A. Jacques Truphémus
"Paysages", exposition hommage
Jacques Truphémus, dont Balthus considérait qu’il était le plus grand peintre français, est décédé en septembre 2017. C’était un peintre-poète, considéré comme un héritier de Bonnard, révélant un monde, une nature qu’on ne sait plus voir et dont il savait extraire la profondeur et le merveilleux.
Chantres de la lumière et de la couleur, ses toiles offrent au regard d’imperceptibles et fascinantes vibrations lumineuses. Ce sont ses paysages et ses scènes de nature qui sont présentés à Chaumont-sur-Loire et qui mieux qu’Yves Bonnefoy pourrait parler de la lumière et de la couleur qui sont au cœur de cette œuvre sensible et envoûtante.
“Préservant un rapport de transparence mutuelle qui peut avoir existé entre des êtres, des choses, de grands aspects du monde, et celui ou celle qui s’en souvient, cette mémoire la plus secrète a pour contenu spécifique une lumière. Celle que produit cette transparence, classification des rapports jusqu’au plus profond des sentiments, des désirs, quand elle remonte vers les lieux, les corps, les visages. Et cette lumière du dedans, cet or de la mémoire, cette transmutation opérée par la seule alchimie qui ait raison d’être, cela existe vraiment, et nous pouvons même le vérifier : car c’est là très directement le témoignage de certains peintres, dont les figures sont manifestement traversées par une lumière qui vient moins de l’espace extérieur du monde qu’elle n’est une élaboration de leurs yeux : ce qui prouve qu’ils en ont fait l’expérience dans un passé qu’a préservé leur mémoire.” Y. Bonnefoy
“L’omniprésente lumière est l’aspect le plus remarquable de la peinture de Truphémus. Lumière sans point d’origine, sans souci d’ombres portées, sans exercice des pouvoirs qui seraient les siens dans l’espace, sans heures ni saisons, mais qui, de par leur dedans, semble émaner de toute chose et de tout être.” Y. Bonnefoy
“Autre est la couleur chez Truphémus, parce qu’elle bénéficie de la transmutation que je viens de tenter de dire. […] Légère est la couleur dans beaucoup des toiles de Truphémus, claire comme une voix peut être claire : elle a été délivrée.”

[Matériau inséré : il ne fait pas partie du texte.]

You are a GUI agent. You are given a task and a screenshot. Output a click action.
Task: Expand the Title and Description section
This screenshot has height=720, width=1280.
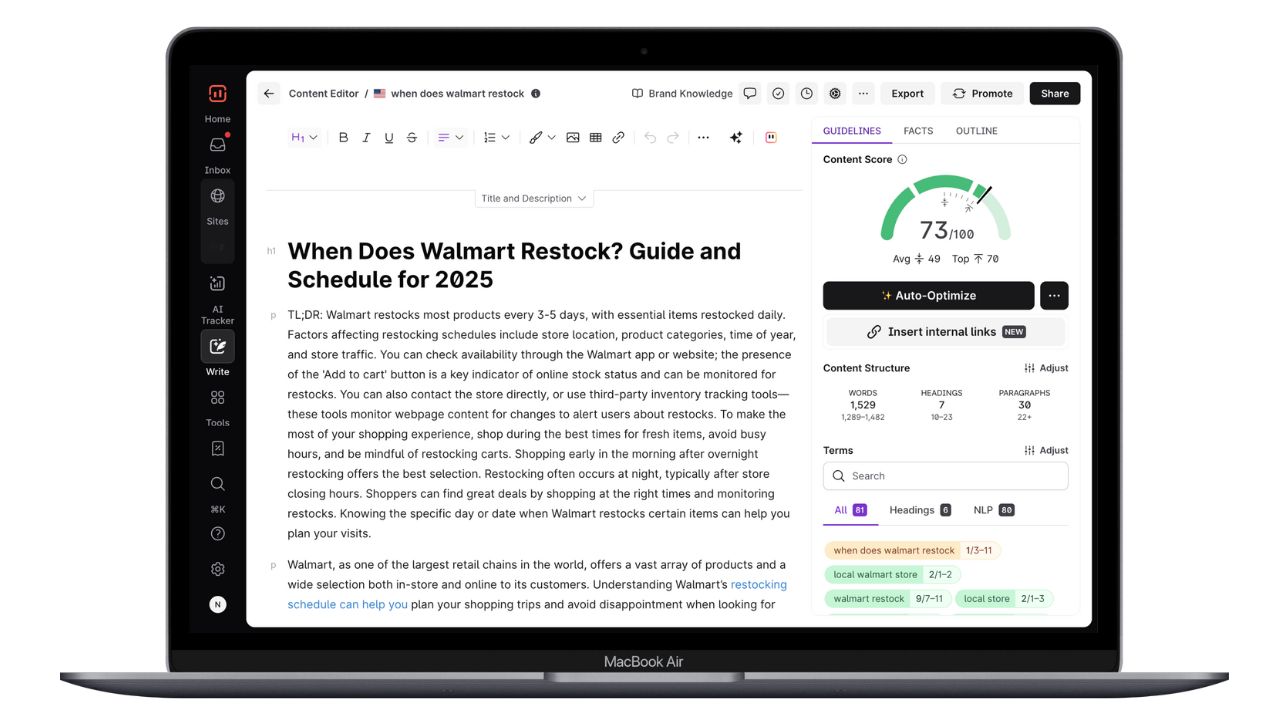[x=534, y=199]
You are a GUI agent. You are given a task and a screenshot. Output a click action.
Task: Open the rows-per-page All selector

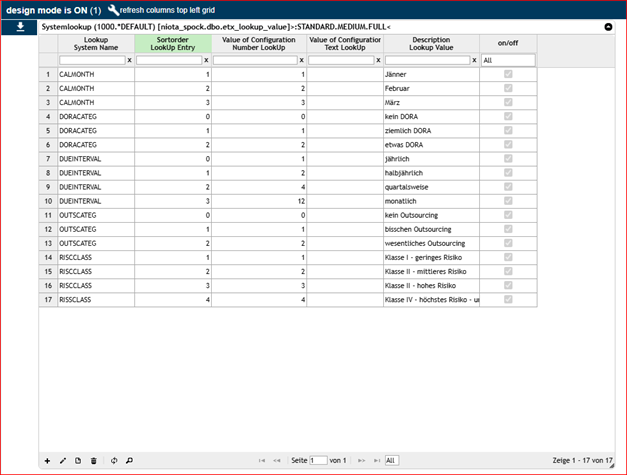point(392,460)
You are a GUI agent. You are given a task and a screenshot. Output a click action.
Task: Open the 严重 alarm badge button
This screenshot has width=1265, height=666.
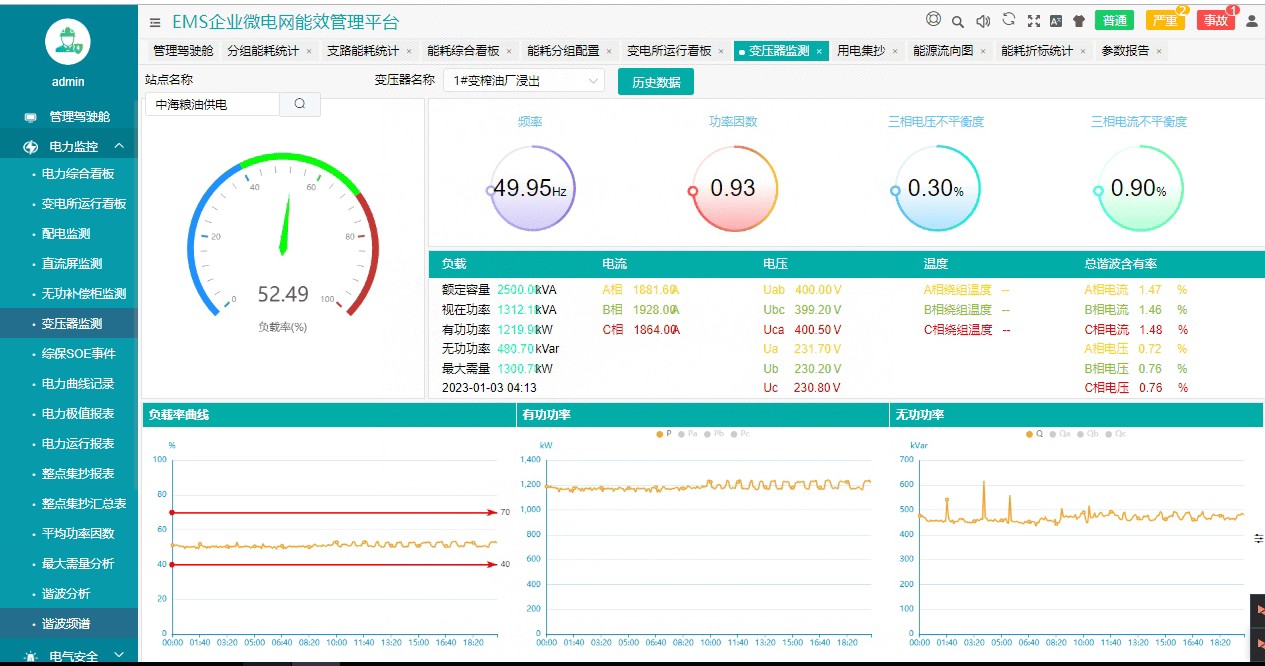pyautogui.click(x=1164, y=21)
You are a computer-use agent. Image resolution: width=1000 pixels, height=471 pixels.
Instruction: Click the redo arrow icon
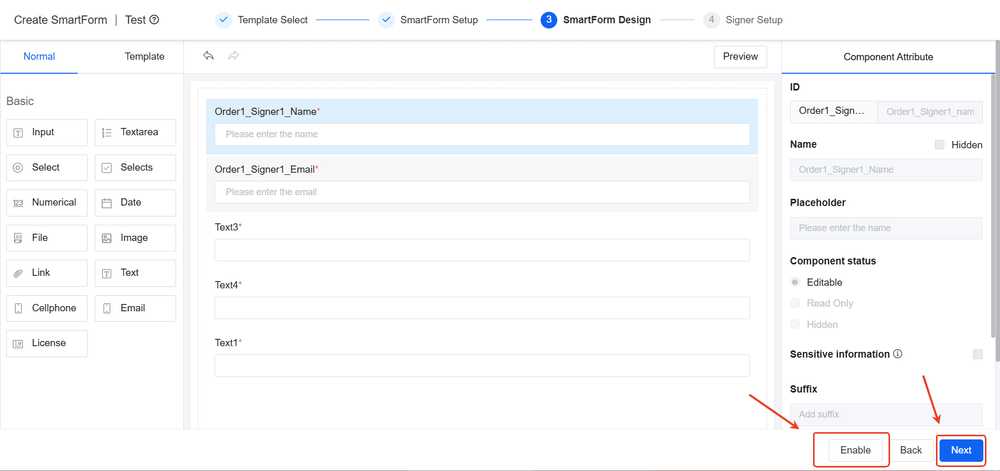233,56
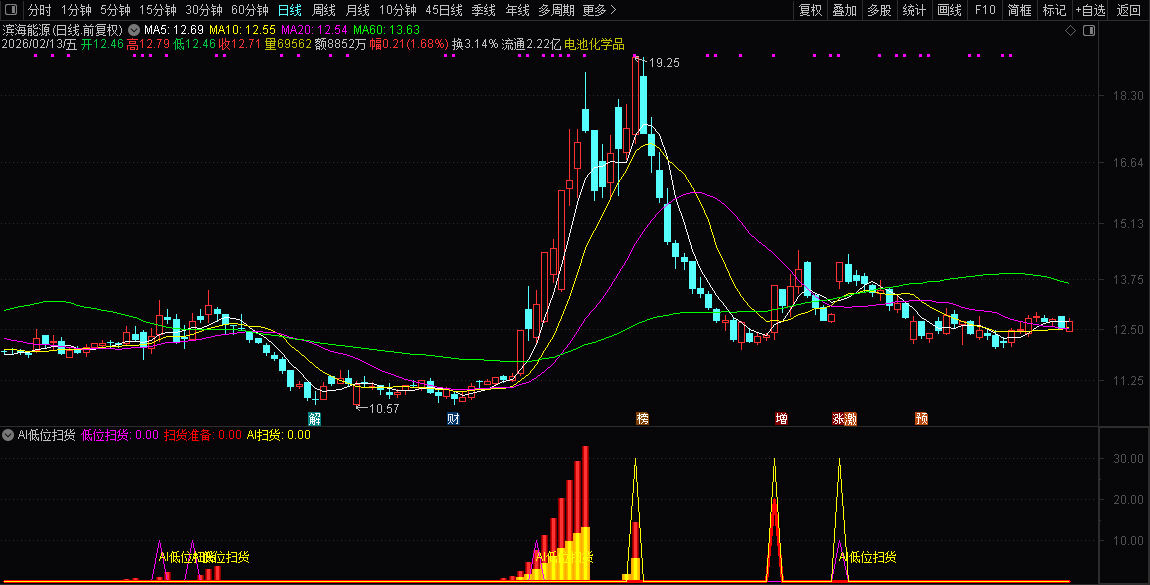Screen dimensions: 1150x585
Task: Click the +自选 button
Action: coord(1091,10)
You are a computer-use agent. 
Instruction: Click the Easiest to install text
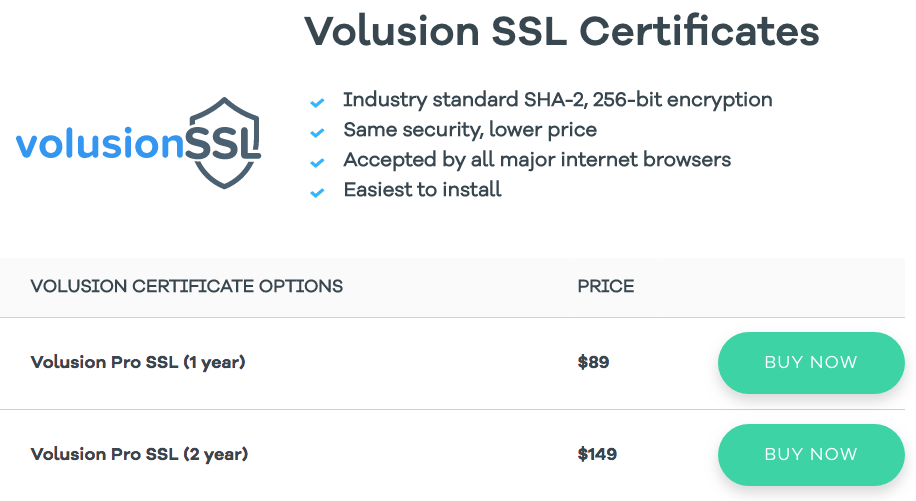coord(422,190)
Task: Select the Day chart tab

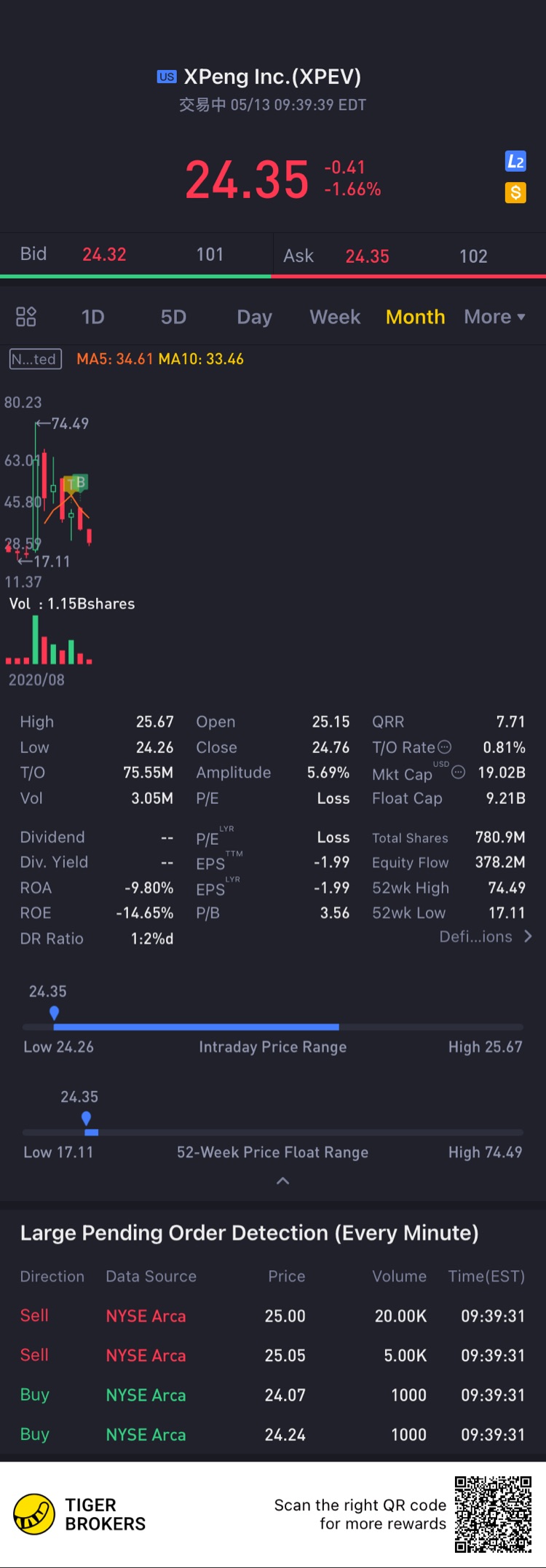Action: click(254, 317)
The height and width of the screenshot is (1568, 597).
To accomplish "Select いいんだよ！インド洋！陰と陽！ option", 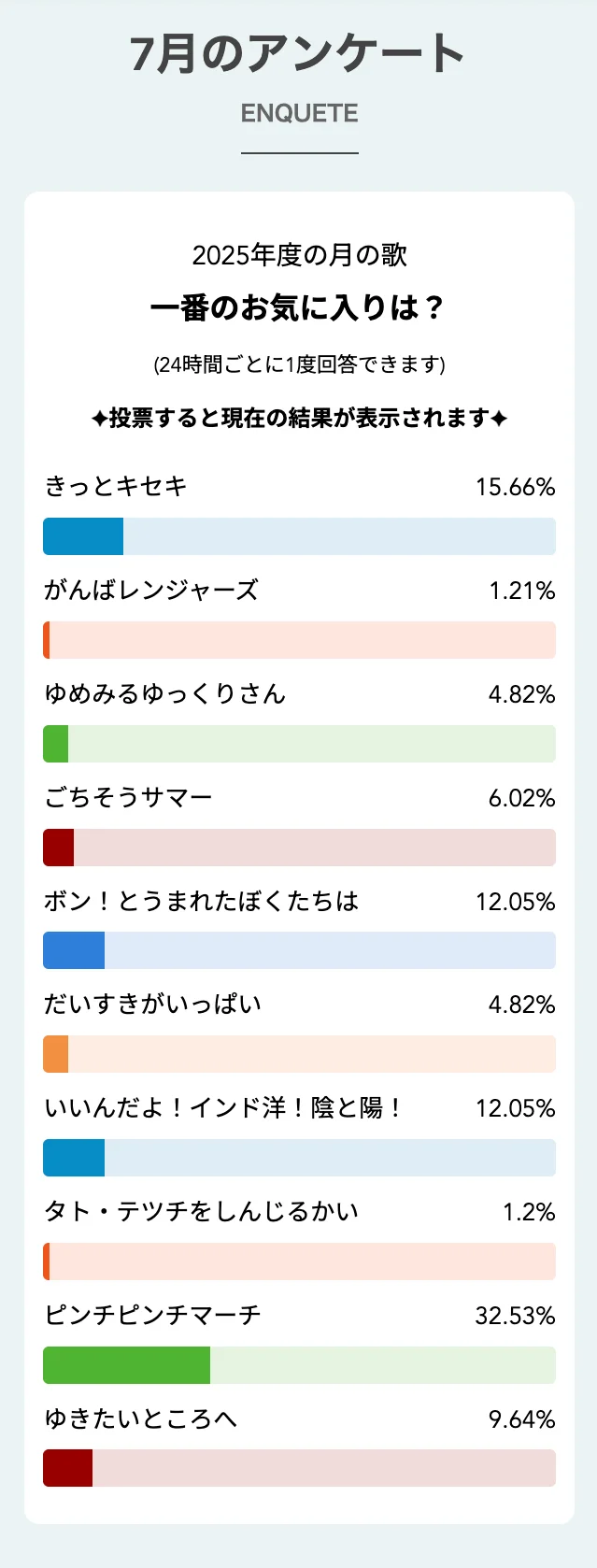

“Plus que d’harmonie dans les couleurs que conjugue Truphémus, j’aimerais parler de leur amitié, de la reconnaissance amicale de chacune par chaque autre, de leur entraide dans la préservation de la plénitude dans l’être au monde, sur quoi quelquefois des soucis pèsent, en bref une connivence que leur proche, le peintre, sait faire s’accroître en elles, sans les brusquer.”
“Ces arbres, cette herbe, cette montagne bleue qui se dresse derrière l’arbre et le pré quand le peintre ouvre le matin telle fenêtre de sa maison, que lui disent-ils, en effet, que confirment-ils ? Que partout sous cette lumière à des heures close sur soi, mais qui a aussi des aubes, des soirs, comme pour laisser la parole au vivre, au fleurir, dans le remuement des abeilles, oui, que partout ici ou ailleurs, hier ou demain, la vie meurt mais aussi reprend avec une évidence qui n’exclut pas de son champ ce peintre demeuré seul.”
“La peinture de Jacques Truphémus atteste la primauté de l’affection qui s’attache aux êtres sur la matière qui semble les trahir. Elle restitue à un grand art menacé – peinture et poésie dans un même regard, un même souffle – l’exigence qui est en fait la garantie de son avenir.”